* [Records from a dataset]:
=== Section Start ===

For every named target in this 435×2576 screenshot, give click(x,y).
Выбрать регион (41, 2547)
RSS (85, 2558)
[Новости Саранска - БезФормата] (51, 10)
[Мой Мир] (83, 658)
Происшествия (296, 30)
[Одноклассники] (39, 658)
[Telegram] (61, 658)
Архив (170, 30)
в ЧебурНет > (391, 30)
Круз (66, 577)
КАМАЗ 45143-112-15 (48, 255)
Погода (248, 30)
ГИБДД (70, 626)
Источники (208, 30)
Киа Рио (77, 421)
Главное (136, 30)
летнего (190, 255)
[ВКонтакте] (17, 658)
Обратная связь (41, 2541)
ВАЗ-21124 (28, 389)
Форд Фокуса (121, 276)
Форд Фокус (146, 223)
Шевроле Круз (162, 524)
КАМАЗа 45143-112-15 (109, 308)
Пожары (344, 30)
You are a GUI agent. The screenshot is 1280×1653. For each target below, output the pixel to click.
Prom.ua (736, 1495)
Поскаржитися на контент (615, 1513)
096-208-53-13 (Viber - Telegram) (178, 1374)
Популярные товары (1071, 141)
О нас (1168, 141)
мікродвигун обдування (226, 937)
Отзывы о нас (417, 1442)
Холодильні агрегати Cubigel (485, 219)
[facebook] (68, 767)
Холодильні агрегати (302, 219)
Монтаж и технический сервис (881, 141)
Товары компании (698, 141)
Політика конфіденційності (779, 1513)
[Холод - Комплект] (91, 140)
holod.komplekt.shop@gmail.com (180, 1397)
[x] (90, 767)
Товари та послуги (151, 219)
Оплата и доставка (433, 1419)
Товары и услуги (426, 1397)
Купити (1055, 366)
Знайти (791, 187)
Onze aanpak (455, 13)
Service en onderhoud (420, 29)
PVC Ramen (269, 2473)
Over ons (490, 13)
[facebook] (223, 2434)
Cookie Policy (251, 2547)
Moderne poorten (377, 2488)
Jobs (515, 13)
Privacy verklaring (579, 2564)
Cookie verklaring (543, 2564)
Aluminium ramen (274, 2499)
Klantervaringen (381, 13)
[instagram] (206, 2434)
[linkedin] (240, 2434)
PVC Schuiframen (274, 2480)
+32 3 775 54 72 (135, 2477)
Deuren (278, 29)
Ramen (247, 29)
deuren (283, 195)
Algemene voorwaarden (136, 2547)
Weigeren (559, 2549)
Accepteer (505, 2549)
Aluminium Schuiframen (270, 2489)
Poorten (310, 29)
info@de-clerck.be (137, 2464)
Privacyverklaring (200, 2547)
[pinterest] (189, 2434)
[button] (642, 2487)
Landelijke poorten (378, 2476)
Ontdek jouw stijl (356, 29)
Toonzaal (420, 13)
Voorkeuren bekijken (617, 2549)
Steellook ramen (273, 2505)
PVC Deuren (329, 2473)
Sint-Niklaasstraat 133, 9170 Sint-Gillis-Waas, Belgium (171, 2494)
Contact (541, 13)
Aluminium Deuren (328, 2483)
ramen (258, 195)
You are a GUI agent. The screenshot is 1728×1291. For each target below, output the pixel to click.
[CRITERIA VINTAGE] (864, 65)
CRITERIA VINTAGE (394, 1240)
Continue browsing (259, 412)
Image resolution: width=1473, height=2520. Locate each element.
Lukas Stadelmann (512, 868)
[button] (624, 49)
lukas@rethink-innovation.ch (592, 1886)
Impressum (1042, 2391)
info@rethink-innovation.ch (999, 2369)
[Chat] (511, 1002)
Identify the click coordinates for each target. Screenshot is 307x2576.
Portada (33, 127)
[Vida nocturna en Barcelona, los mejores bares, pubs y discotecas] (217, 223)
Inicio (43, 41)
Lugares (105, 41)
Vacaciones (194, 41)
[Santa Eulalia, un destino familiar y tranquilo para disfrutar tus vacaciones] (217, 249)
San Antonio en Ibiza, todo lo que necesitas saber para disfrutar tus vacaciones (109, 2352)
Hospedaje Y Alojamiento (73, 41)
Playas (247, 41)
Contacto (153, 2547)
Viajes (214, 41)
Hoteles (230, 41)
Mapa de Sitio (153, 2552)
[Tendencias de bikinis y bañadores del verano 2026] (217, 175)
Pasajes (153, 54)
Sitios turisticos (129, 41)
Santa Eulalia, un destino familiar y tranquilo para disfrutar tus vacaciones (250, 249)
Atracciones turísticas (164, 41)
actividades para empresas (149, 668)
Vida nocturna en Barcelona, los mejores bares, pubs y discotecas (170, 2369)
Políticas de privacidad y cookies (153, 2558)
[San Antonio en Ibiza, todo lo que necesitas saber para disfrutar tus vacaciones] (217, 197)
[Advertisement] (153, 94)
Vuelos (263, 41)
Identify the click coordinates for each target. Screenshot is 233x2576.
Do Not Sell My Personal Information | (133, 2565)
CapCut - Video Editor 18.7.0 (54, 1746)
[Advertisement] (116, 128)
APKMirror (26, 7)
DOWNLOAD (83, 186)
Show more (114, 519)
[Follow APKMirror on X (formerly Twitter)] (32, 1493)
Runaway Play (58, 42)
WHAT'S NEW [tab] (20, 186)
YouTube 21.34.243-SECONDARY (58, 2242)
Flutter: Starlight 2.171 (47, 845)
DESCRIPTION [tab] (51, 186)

=== Section End ===

* [Task instructions]: Repeat the entries above exactly, leaving nothing out.

* [Answer to this task]:
For every named target in this 435×2576 screenshot, give click(x,y).
Выбрать регион (41, 2547)
RSS (85, 2558)
[Новости Саранска - БезФормата] (51, 10)
[Мой Мир] (83, 658)
Происшествия (296, 30)
[Одноклассники] (39, 658)
[Telegram] (61, 658)
Архив (170, 30)
в ЧебурНет > (391, 30)
Круз (66, 577)
КАМАЗ 45143-112-15 (48, 255)
Погода (248, 30)
ГИБДД (70, 626)
Источники (208, 30)
Киа Рио (77, 421)
Главное (136, 30)
летнего (190, 255)
[ВКонтакте] (17, 658)
Обратная связь (41, 2541)
ВАЗ-21124 (28, 389)
Форд Фокуса (121, 276)
Форд Фокус (146, 223)
Шевроле Круз (162, 524)
КАМАЗа 45143-112-15 (109, 308)
Пожары (344, 30)
You are a GUI agent. The screenshot is 1280×1653. For each target below, output the pixel to click.
Prom.ua (736, 1495)
Поскаржитися на контент (615, 1513)
096-208-53-13 (Viber - Telegram) (178, 1374)
Популярные товары (1071, 141)
О нас (1168, 141)
мікродвигун обдування (226, 937)
Отзывы о нас (417, 1442)
Холодильні агрегати Cubigel (485, 219)
[facebook] (68, 767)
Холодильні агрегати (302, 219)
Монтаж и технический сервис (881, 141)
Товары компании (698, 141)
Політика конфіденційності (779, 1513)
[Холод - Комплект] (91, 140)
holod.komplekt.shop@gmail.com (180, 1397)
[x] (90, 767)
Товари та послуги (151, 219)
Оплата и доставка (433, 1419)
Товары и услуги (426, 1397)
Купити (1055, 366)
Знайти (791, 187)
Onze aanpak (455, 13)
Service en onderhoud (420, 29)
PVC Ramen (269, 2473)
Over ons (490, 13)
[facebook] (223, 2434)
Cookie Policy (251, 2547)
Moderne poorten (377, 2488)
Jobs (515, 13)
Privacy verklaring (579, 2564)
Cookie verklaring (543, 2564)
Aluminium ramen (274, 2499)
Klantervaringen (381, 13)
[instagram] (206, 2434)
[linkedin] (240, 2434)
PVC Schuiframen (274, 2480)
+32 3 775 54 72 (135, 2477)
Deuren (278, 29)
Ramen (247, 29)
deuren (283, 195)
Algemene voorwaarden (136, 2547)
Weigeren (559, 2549)
Accepteer (505, 2549)
Aluminium Schuiframen (270, 2489)
Poorten (310, 29)
info@de-clerck.be (137, 2464)
Privacyverklaring (200, 2547)
[pinterest] (189, 2434)
[button] (642, 2487)
Landelijke poorten (378, 2476)
Ontdek jouw stijl (356, 29)
Toonzaal (420, 13)
Voorkeuren bekijken (617, 2549)
Steellook ramen (273, 2505)
PVC Deuren (329, 2473)
Sint-Niklaasstraat 133, 9170 Sint-Gillis-Waas, Belgium (171, 2494)
Contact (541, 13)
Aluminium Deuren (328, 2483)
ramen (258, 195)
You are a GUI agent. The screenshot is 1728×1291. For each target below, output the pixel to click.
[CRITERIA VINTAGE] (864, 65)
CRITERIA VINTAGE (394, 1240)
Continue browsing (259, 412)
Image resolution: width=1473, height=2520. Locate each element.
Lukas Stadelmann (512, 868)
[button] (624, 49)
lukas@rethink-innovation.ch (592, 1886)
Impressum (1042, 2391)
info@rethink-innovation.ch (999, 2369)
[Chat] (511, 1002)
Identify the click coordinates for each target. Screenshot is 307x2576.
Portada (33, 127)
[Vida nocturna en Barcelona, los mejores bares, pubs y discotecas] (217, 223)
Inicio (43, 41)
Lugares (105, 41)
Vacaciones (194, 41)
[Santa Eulalia, un destino familiar y tranquilo para disfrutar tus vacaciones] (217, 249)
San Antonio en Ibiza, todo lo que necesitas saber para disfrutar tus vacaciones (109, 2352)
Hospedaje Y Alojamiento (73, 41)
Playas (247, 41)
Contacto (153, 2547)
Viajes (214, 41)
Hoteles (230, 41)
Mapa de Sitio (153, 2552)
[Tendencias de bikinis y bañadores del verano 2026] (217, 175)
Pasajes (153, 54)
Sitios turisticos (129, 41)
Santa Eulalia, un destino familiar y tranquilo para disfrutar tus vacaciones (250, 249)
Atracciones turísticas (164, 41)
actividades para empresas (149, 668)
Vida nocturna en Barcelona, los mejores bares, pubs y discotecas (170, 2369)
Políticas de privacidad y cookies (153, 2558)
[San Antonio en Ibiza, todo lo que necesitas saber para disfrutar tus vacaciones] (217, 197)
[Advertisement] (153, 94)
Vuelos (263, 41)
Identify the click coordinates for each target. Screenshot is 233x2576.
Do Not Sell My Personal Information | (133, 2565)
CapCut - Video Editor 18.7.0 (54, 1746)
[Advertisement] (116, 128)
APKMirror (26, 7)
DOWNLOAD (83, 186)
Show more (114, 519)
[Follow APKMirror on X (formerly Twitter)] (32, 1493)
Runaway Play (58, 42)
WHAT'S NEW [tab] (20, 186)
YouTube 21.34.243-SECONDARY (58, 2242)
Flutter: Starlight 2.171 (47, 845)
DESCRIPTION [tab] (51, 186)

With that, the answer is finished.